To select all the elements of the second row, we can use mat[2, ]. If we do not specify any numeric value for a column, R will automatically assume all columns.

Data frames in R


One of the useful and widely used functions in R is the data.frame() function. Data frame, according to the R manual, is a matrix structure whose columns can be of differing types, such as numeric, logical, factor, or character.

How to do it…

A data frame in R is a collection of variables. A simple way to construct a data frame is using the data.frame() function in R:

data = data.frame(x = c(1:4), y = c("tom","jerry","luke","brian"))
data

Many times, we will encounter plotting functions that require data to be in a data frame. In order to coerce our data into a data frame, we can use the data.frame() function. In the following example, we create a matrix and convert it into a data frame:

mat = matrix(c(1:10), nrow = 2, ncol = 5)
data.frame(mat)

The data.frame() function comes with various arguments and can be explored by typing ?data.frame in the R console window. The code file under the title Data Frames – 2 provides additional functions that can help in understanding the underlying structure of our data. We can always get additional help by using the R documentation.

Editing a data frame in R


Once we have generated a data and converted it into a data frame, we can edit any row or column of a data frame.

How to do it...

We can add or extract any column of a data frame using the dollar ($) symbol, as depicted in the following code:

data = data.frame(x = c(1:4), y = c("tom","jerry","luke","brian"))
data$age = c(2,2,3,5)
data

In the preceding example, we have added a new column called age using the $ operator. Alternatively, we can also add columns and rows using the rbind() and cbind() functions in R as follows:

age = c(2,2,3,5)
data = cbind(data, age)

The cbind and rbind functions can also be used to add columns or rows to an existing matrix.

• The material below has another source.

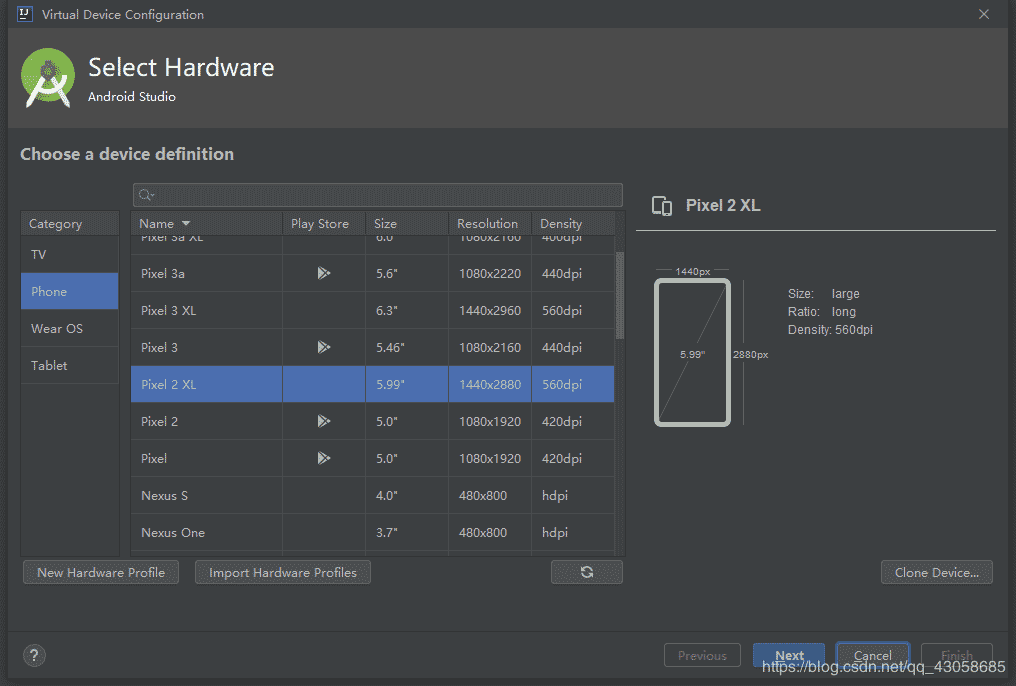Click the Next button

(789, 654)
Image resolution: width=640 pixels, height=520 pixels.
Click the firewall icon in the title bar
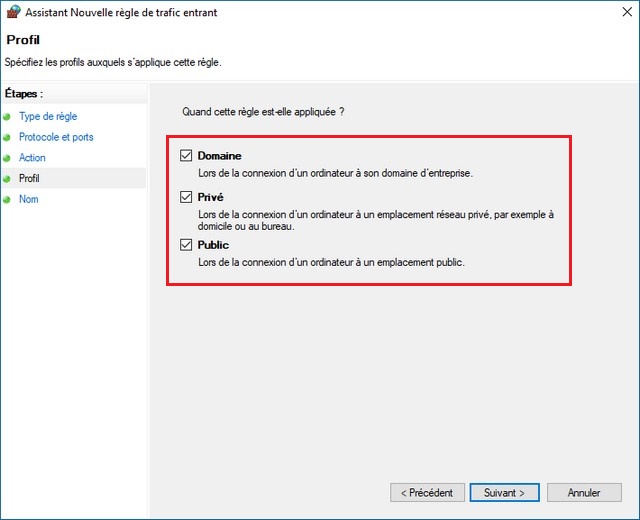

To remove a column or a row from a matrix or data frame, we can simply use the negative sign before the column or row to be deleted, as follows:

data = data[,-2]

The data[,-2] line will delete the second column from our data.

To re-order the columns of a data frame, we can type the following lines in the R command window:

data = data.frame(x = c(1:4), y = c("tom","jerry","luke","brian"))
data = data[c(2,1)]# will reorder the columns
data

To view the column names of a data frame, we can use the names() function:

names(data)

To rename our column names, we can use the colnames() function:

colnames(data) = c("Number","Names")

Importing data in R


Data comes in various formats. Most of the data available online can be downloaded in the form of text documents (.txt extension) or as comma-separated values (.csv). We also encounter data in the tab-delimited format, XLS, HTML, JSON, XML, and so on. If you are interested in working with data, either in JSON or XML, refer to the recipe Constructing a bar plot using XML in R in Chapter 10, Creating Applications in R.

How to do it...

In order to import a CSV file in R, we can use the read.csv() function:

test = read.csv("raw.csv", sep = ",", header = TRUE)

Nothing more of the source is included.